(Required work) Go through the records line by line and work out how many lines hold the word "will". Answer with the number only.

(Data to examine)
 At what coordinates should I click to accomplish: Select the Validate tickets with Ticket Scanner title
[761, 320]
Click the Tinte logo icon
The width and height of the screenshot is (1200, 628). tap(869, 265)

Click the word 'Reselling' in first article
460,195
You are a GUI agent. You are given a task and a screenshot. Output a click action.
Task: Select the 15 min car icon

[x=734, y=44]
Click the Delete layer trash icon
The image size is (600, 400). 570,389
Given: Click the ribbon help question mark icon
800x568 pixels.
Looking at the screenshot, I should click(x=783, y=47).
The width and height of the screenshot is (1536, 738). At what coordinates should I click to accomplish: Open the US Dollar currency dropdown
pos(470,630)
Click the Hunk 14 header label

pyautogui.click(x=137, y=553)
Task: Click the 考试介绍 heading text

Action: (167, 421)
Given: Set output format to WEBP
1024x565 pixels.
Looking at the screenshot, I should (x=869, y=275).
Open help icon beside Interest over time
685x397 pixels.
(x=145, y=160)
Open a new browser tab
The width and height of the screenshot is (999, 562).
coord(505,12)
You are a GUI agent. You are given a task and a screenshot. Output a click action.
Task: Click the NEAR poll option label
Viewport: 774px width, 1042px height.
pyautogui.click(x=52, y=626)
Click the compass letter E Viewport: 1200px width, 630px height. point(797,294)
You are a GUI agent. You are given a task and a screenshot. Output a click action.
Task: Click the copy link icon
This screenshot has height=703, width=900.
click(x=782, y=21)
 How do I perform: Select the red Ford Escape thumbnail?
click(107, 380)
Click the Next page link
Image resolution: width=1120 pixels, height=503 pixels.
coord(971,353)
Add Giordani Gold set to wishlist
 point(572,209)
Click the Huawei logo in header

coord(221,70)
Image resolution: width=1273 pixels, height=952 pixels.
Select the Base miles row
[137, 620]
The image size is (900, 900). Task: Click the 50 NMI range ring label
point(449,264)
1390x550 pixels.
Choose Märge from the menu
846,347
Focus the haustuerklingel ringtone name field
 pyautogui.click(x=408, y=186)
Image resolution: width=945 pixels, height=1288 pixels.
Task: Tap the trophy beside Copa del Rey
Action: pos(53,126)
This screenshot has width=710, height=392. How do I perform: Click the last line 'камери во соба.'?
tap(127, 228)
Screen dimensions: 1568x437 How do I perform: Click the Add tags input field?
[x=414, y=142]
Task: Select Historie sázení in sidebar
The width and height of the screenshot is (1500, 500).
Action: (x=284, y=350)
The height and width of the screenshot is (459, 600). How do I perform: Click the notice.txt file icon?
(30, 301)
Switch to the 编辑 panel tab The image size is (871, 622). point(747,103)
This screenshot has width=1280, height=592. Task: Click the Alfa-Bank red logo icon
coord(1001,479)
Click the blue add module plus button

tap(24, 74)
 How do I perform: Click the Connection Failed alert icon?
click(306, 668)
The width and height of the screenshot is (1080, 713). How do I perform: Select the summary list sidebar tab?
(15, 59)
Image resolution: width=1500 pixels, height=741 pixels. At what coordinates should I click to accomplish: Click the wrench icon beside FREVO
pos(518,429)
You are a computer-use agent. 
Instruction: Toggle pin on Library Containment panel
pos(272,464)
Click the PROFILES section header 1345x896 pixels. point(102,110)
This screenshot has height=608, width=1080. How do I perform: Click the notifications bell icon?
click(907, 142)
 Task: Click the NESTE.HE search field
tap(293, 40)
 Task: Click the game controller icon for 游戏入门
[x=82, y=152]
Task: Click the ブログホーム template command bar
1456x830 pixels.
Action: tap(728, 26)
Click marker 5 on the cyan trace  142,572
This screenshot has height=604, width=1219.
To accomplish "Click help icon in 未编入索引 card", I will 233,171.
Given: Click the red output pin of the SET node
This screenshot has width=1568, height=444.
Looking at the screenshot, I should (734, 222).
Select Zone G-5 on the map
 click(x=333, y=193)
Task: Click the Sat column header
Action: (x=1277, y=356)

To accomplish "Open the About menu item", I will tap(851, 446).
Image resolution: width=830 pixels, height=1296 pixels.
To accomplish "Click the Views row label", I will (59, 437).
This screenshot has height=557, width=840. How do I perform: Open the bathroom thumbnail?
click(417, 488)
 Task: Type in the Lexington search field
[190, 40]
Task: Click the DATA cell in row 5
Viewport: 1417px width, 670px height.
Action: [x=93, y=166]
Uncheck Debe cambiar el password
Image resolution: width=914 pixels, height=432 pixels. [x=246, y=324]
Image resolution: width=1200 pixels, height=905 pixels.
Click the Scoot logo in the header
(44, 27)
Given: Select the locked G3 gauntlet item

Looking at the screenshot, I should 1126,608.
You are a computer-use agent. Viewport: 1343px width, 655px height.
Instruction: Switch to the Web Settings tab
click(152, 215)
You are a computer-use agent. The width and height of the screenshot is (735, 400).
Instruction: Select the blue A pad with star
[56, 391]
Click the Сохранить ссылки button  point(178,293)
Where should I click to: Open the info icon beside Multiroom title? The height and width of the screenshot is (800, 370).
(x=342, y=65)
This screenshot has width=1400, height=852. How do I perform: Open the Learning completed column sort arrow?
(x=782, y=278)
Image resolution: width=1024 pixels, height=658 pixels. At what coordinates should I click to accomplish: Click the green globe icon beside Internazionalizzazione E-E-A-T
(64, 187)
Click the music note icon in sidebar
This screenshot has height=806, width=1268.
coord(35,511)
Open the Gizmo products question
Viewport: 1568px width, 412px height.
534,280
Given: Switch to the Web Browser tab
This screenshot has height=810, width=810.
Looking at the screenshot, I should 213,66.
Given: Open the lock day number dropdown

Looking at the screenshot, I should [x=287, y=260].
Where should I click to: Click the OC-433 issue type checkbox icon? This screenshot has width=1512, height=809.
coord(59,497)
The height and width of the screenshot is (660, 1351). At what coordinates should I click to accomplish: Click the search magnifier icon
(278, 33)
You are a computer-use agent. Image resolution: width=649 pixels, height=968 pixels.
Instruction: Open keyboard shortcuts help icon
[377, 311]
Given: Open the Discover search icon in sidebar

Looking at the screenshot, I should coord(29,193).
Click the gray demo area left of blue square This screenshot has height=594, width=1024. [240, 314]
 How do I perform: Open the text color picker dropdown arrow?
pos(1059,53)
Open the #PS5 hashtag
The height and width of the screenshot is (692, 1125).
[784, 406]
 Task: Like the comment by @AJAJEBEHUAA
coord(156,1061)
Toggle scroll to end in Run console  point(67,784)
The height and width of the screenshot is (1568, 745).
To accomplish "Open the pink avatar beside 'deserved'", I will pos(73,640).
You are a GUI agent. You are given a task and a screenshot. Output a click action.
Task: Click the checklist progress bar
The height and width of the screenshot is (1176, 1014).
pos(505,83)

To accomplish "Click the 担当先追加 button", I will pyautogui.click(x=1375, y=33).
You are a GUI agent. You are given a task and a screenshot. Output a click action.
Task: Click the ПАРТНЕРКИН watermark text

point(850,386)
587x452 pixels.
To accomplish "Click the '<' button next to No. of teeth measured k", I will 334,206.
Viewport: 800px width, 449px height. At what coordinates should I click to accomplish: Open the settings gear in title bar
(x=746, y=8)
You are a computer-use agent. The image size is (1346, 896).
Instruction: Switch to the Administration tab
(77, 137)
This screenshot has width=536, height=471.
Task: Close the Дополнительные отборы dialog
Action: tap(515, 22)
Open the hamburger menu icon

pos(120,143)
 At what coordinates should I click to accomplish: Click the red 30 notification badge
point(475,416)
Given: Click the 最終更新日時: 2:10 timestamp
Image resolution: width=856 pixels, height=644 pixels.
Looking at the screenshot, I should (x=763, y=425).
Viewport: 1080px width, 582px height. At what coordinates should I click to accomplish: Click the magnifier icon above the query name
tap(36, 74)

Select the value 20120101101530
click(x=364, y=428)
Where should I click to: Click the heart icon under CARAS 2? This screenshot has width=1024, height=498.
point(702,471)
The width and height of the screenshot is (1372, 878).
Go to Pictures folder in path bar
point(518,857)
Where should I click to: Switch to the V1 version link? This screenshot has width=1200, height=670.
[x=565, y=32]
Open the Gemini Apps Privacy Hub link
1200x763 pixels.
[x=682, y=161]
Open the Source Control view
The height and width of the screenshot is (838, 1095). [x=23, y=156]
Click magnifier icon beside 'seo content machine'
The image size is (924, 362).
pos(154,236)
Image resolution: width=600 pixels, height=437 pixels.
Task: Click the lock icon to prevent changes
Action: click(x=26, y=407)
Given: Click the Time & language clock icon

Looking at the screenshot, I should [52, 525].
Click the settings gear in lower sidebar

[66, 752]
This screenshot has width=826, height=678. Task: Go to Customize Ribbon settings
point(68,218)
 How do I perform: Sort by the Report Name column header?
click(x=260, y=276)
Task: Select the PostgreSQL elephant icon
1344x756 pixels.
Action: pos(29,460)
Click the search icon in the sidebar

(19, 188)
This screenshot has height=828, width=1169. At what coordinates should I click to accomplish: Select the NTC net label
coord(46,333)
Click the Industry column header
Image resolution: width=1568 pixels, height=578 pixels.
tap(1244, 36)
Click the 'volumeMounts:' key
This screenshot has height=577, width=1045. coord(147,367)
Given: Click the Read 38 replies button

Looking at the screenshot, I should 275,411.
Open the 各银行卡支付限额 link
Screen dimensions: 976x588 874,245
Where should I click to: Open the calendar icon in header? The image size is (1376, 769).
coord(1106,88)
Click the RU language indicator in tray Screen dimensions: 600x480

(Exercise result) 6